--- Begin SOURCE ---

SIR James MacMillan is tired. Composing may be a solitary activity but conducting is not, and it’s that which has tied him to the Glasgow Royal Concert Hall since 8.30am today for a performance involving schoolchildren from across Glasgow and the west of Scotland. It’s now a little after 4pm, the youngsters have packed up their instruments and are filing noisily out of the venue, and Sir James is finally sinking into a seat in the café and enjoying what I’m sure is not his first black coffee of the day.

It's no surprise that he’s busy. He turns 60 on July 16 and as well as two books celebrating that landmark – one by him, published on his birthday, and one about him – the Edinburgh International Festival is honouring him with a retrospective of sorts. The Festival is also hosting the first performance of a new work, his Symphony No 5: Le Grand Inconnu. If the title hints at a big theme – it translates as The Great Unknown – it’s typical of a man whose music is often infused by and related to his own deep religious convictions and questing spirituality. “Numinous” is a word he uses a lot.

--- End SOURCE ---

— WORK TO DO —
1 - Condense the paragraph of the MacMillan article that begins "It's no surprise that he's busy" into a short bulleted list of its main facts.
2 - Reproduce everything from "It's no surprise" down to "uses a lot." in the MacMillan article, with no change to wording or punctuation.
The listing after this point is not required for any of the work.

--- Begin GIVEN MATERIAL ---

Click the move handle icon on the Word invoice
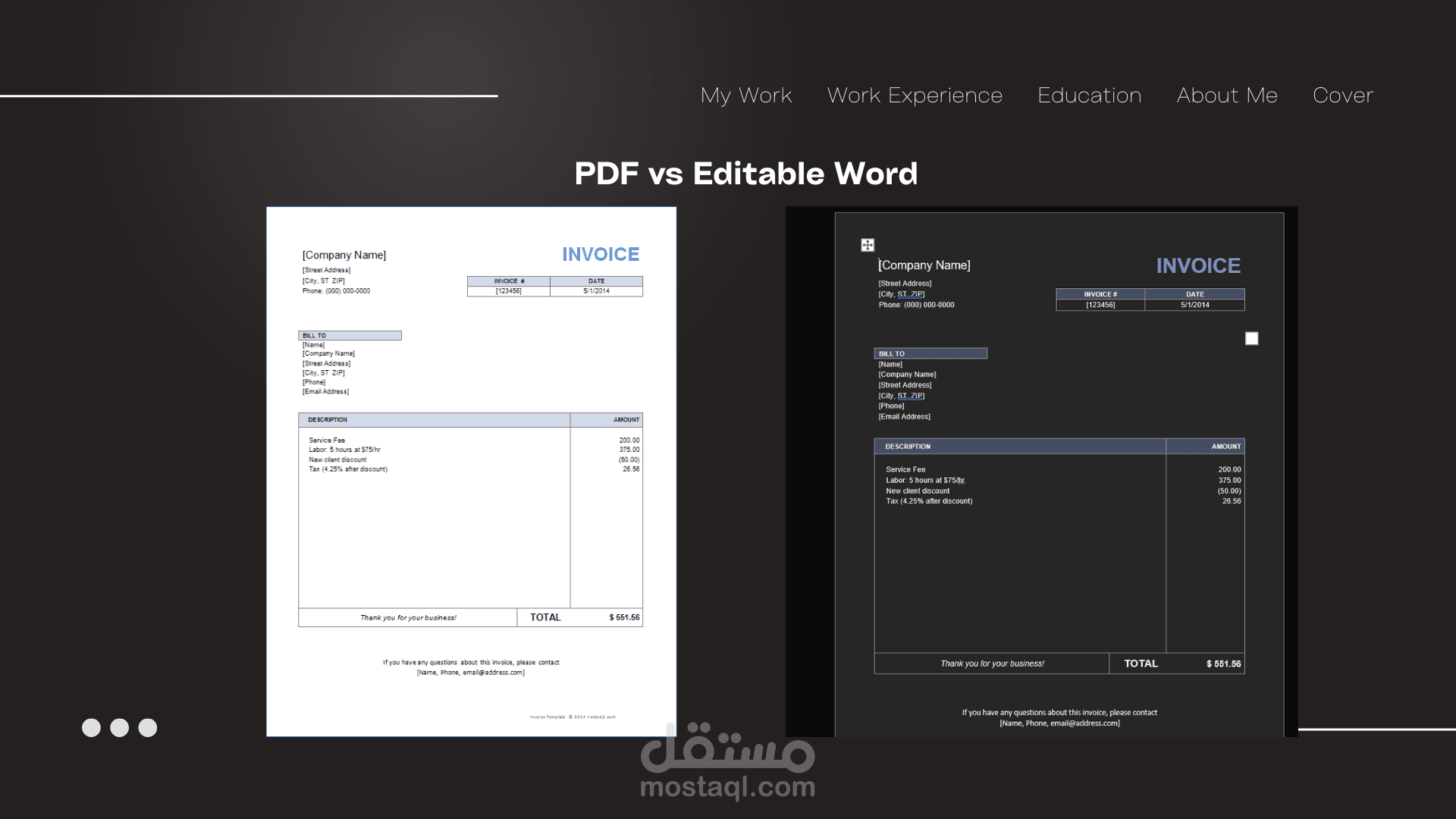Screen dimensions: 1456x819 click(x=867, y=245)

--- End GIVEN MATERIAL ---

— WORKED SOLUTIONS —
1 -
- Sir James MacMillan turns 60 on July 16.
- Two books mark the occasion: one by him, published on his birthday, and one about him.
- The Edinburgh International Festival is honoring him with a retrospective of sorts.
- The Festival is also hosting the first performance of his Symphony No 5: Le Grand Inconnu, meaning The Great Unknown.
- His music is often infused by his deep religious convictions and questing spirituality, and "numinous" is a word he uses a lot.

2 -
It's no surprise that he’s busy. He turns 60 on July 16 and as well as two books celebrating that landmark – one by him, published on his birthday, and one about him – the Edinburgh International Festival is honouring him with a retrospective of sorts. The Festival is also hosting the first performance of a new work, his Symphony No 5: Le Grand Inconnu. If the title hints at a big theme – it translates as The Great Unknown – it’s typical of a man whose music is often infused by and related to his own deep religious convictions and questing spirituality. “Numinous” is a word he uses a lot.